New CRC dean, Torence Powell, shares his personal connection in his leading role

A once “knucklehead kid” who first arrived at Cosumnes River College intimidated, Torence Powell found his way back to the college that pushed him towards the right path.

Even with a supportive family to go home to each day, Powell had managed to get into trouble as a kid.

“In the 90s, it was pretty bad,” Powell said. “There was a lot of gang violence. I lost three friends to gang violence growing up before I was 18, murdered behind ridiculous stuff.  I got in a fight my first week at Valley High, which is why I had to transfer [schools].”

Now, in slacks and a striped tie,  Powell walks in the VPA office and through the door with a plaque on the right labeled “Dean’s Office.”

Relaxing in his chair, though with his energetic personality clearly evident, Powell continues to describe his journey.

For the new Communication, Visual and Performing Arts dean, now 32 and a graduate of Cailifornia State University, Los Angeles, CRC was an important aid in his path.

“To be encouraged and nurtured by the faculty here was huge and that was one of the catalyst for me coming back here,” Powell said.

A few of the professors that Powell met during his years as a student are now his colleagues.  In particular, photography Professor Jim West seemed to have grasped a connection with him during that time.
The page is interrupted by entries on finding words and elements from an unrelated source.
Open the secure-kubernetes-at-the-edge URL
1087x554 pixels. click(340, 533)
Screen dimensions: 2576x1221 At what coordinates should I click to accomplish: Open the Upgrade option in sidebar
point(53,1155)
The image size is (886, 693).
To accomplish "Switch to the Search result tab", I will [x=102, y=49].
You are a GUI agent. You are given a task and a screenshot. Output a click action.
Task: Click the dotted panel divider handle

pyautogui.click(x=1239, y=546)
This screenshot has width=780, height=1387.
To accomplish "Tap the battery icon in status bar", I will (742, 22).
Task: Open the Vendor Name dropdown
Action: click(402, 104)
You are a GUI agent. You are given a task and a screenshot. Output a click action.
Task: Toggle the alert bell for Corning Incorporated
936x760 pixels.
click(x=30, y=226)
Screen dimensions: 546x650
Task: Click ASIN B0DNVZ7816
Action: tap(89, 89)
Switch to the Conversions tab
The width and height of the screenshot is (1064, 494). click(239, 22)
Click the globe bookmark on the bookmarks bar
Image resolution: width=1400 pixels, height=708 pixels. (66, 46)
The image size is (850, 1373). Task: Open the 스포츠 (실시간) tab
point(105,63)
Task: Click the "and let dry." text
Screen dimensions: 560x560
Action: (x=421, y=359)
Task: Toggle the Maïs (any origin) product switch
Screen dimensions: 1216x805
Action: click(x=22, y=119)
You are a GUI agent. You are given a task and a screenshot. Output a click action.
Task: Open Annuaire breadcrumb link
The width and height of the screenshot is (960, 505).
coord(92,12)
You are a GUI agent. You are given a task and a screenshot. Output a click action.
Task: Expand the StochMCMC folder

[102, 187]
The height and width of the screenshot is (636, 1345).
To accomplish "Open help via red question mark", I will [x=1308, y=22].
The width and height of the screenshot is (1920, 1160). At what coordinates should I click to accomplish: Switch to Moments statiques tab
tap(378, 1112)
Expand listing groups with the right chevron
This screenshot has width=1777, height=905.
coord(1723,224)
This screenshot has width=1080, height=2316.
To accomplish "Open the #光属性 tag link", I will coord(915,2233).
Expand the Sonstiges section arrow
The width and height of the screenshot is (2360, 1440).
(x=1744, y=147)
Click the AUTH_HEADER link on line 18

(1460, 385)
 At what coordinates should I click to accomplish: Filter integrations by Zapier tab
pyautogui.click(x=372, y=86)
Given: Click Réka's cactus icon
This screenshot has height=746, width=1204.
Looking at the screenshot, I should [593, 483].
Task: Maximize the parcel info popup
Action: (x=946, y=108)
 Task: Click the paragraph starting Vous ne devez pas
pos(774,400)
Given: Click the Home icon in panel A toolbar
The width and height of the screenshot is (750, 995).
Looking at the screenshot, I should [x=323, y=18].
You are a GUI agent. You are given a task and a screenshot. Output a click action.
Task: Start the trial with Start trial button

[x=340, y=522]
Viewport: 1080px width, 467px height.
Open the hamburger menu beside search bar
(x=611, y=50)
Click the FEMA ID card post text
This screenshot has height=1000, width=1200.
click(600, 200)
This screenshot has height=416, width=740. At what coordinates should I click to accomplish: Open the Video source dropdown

“He is one of those kind of guys that will do amazing things in his life,” West said.

And with his new position, Powell will be supporting West and the rest of the faculty under the CVPA department.

“This is very personal to me,” Powell said, making it clear that he understands how much of an entry point community colleges are for many people.

As dean, Powell’s first priority is to continue to support and even enhance some of the campus and community-based projects that communication students engage in.

Greenforce program administrator Lynn Hurtado worked beside Powell, who was previously the director, and shared that he was very dedicated to his job and encouraging.

“He also counseled me on a personal level and has encouraged me to better myself,” Hurtado said.

Powell realizes a large portion of time is dedicated to being a dean, and making accommodations for his other interests is just another transition.

This year, he is taking a step back from coaching Little League and traveling. Instead, he looks forward to traveling locally with his family and fraternity brothers.

Powell is also taking time to get back into running, currently training with his buddies for the California International in Sacramento. He has yet decided whether to tackle the full marathon, with this being his first.

Powell follows the “work hard, play hard” method,  which is just another piece of motivation he speaks about in a passionate tone.

With all his positive outlooks, in life and at work, Powell knows he will have to face an even harder challenge—more program cuts.

“Not knowing what we have to work with in terms of money is going to be a challenge,” Powell said.